By PAUL WISEMAN, AP business writer
WASHINGTON (AP) – Most Federal Reserve officials at their last meeting pledged to reduce the scope of their interest rate hikes “soon” — just before raising interest rates by a sizeable three-quarters point for a fourth straight month.
Central bank policymakers saw “very little sign of inflationary pressures easing”. Still, a “substantial majority” of officials believed that smaller rate hikes “would likely be appropriate soon,” according to minutes of their Nov. 1-2 meeting released on Wednesday.
The Fed is widely expected to raise its short-term interest rate, which affects much consumer and corporate credit, by half a point at its next meeting in mid-December.
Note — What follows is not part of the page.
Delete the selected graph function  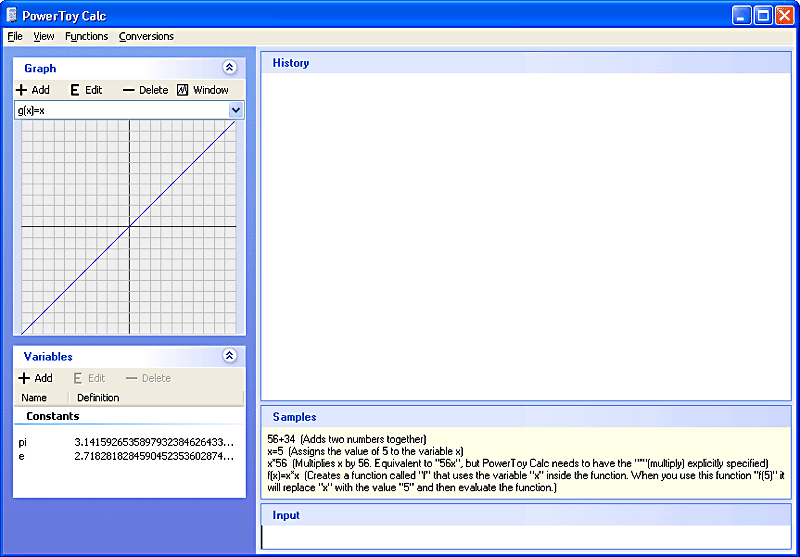coord(145,90)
“Slowing the pace would give the (Fed) an opportunity to assess the economic landscape and see where it is,” wrote Jennifer Lee, senior economist at BMO Capital Markets, in a research note. “Without a wild inflation report ahead of the next meeting (half a percentage point hike), December sounds very reasonable. But the Fed is clearly not done yet.”
Rising wages, the result of a strong labor market combined with weak productivity growth, are “inconsistent” with the Fed’s ability to meet its 2% target for annual inflation, policymakers concluded, according to the minutes.
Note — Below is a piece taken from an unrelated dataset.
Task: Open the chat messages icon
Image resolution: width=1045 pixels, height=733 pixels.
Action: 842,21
At that meeting, Fed officials also expressed uncertainty about how long it might be before their rate hikes slowed the economy enough to tame inflation. Chairman Jerome Powell stressed at a press conference after the meeting that the Fed is not even close to declaring victory in its fight against high inflation.
Still, some policymakers expressed hope that falling commodity prices and removing supply chain bottlenecks “should help lower inflation over the medium term.” In fact, earlier this month the government reported that price increases moderated in October, signaling that inflationary pressures may be starting to ease. Consumer inflation hit 7.7% yoy and 0.4% compared to September. The year-over-year increase, while painfully high by any measure, was the smallest increase since January.
Wednesday’s minutes revealed that Fed officials believed ongoing rate hikes were “essential” in keeping Americans from expecting unlimited inflation. When people expect high inflation to continue, they act in ways that allow those expectations to self-fulfill—for example, by demanding higher wages and spending briskly before prices can rise any further.
Fed officials noted that even as the economy slowed, most employers resisted layoffs, apparently “interested” in retaining workers after a year and a half of severe labor shortages. The US unemployment rate is 3.7%, just above a half-century low.